WSJ Editorializes on Hollywood Malaise

Rod Pennington writes that "Sunday's Oscars ceremony takes place during one of the gloomiest times for the film industry in recent memory." With ticket sales trending down, Pennington has some specific advice.
The solution to today's film malaise is simple: better storytelling. Studio executives seem to have forgotten the basic rules preached by the late mythology scholar Joseph Campbell, and his model of "Reluctant Hero." Over four decades this formula has dominated blockbusters: Luke Skywalker, Harry Potter and Katniss Everdeen, among many others, are ordinary people reluctantly thrust into extraordinary situations. Elaborate car chases and stunning special effects are fine, but audiences still want someone they can root for.
Since this advice echoes my previous posts, I have no choice but to declare Pennington a genius.
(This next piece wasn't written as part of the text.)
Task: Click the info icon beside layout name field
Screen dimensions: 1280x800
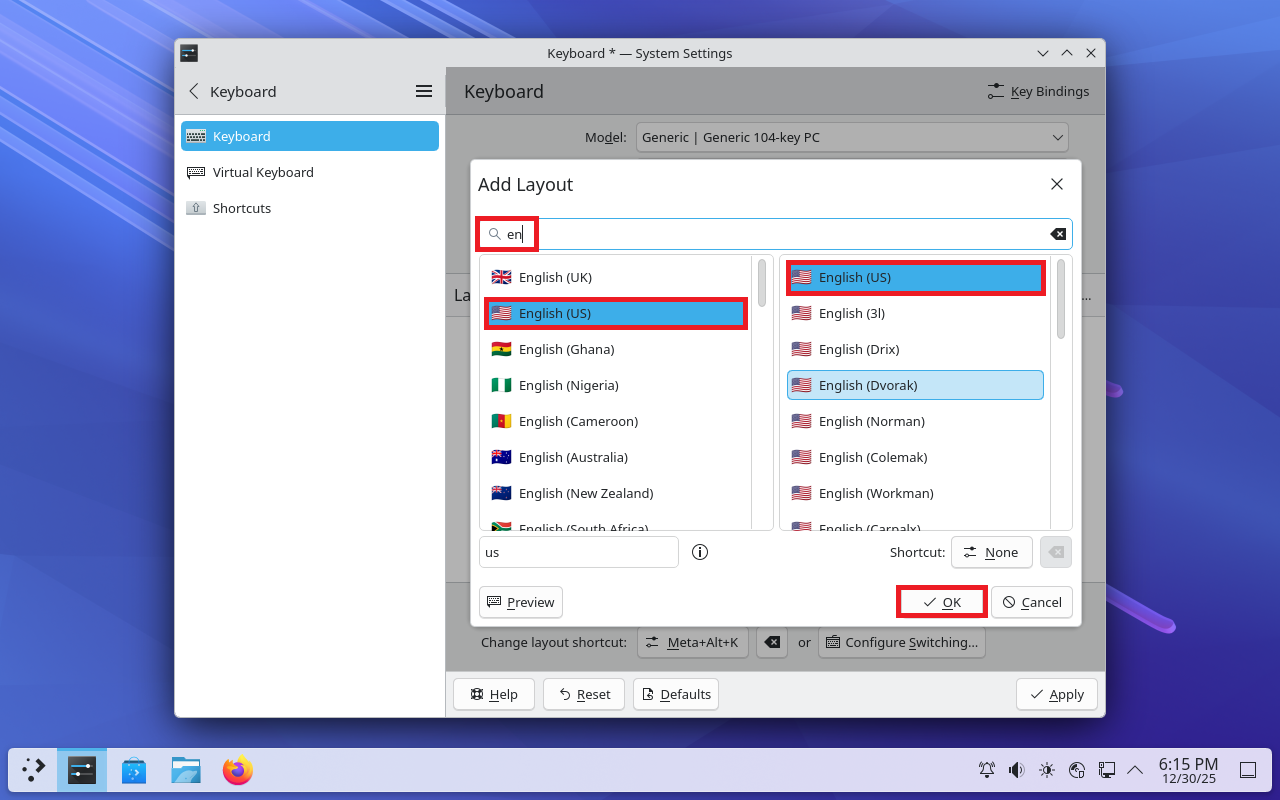Action: [x=700, y=552]
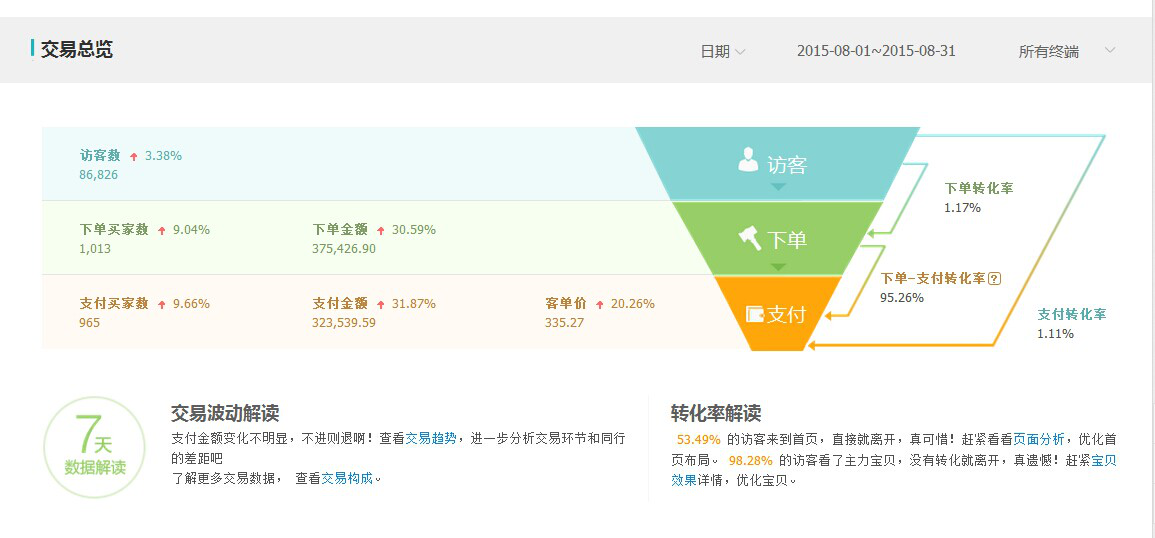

With home theaters a norm, Hollywood believes that to get people off their couches and into movie theater seats, they must blow things up, speed around corners, kill multitudes in gruesome detail, overly edit action scenes, and lay down an ear-splitting sound track. Nowadays, the story is so secondary that the sound track routinely overpowers characters speaking to each other. Screenwriters who understand dialogue write for cable, where they're allowed to strut their stuff. Today's movies are empty calories loaded to the gills with noise and eye candy. Can Hollywood once again learn to walk and chew gum at the same time? I believe so, but only when the story becomes paramount and all the rest is viewed as the delivery system.

And by the way, you know, when you're telling these little stories? Here's a good idea - have a POINT. It makes it SO much more interesting for the listener!" Planes, Trains, and Automobiles


  1. I have held your view of most American cinema for some time. Therefore, I now declare you to be a genius.

  2. Any news on "Crossing the animus "?

    1. One more pass-through and cover design remain. Unfortunately, I've had some personal issues that have slowed progress.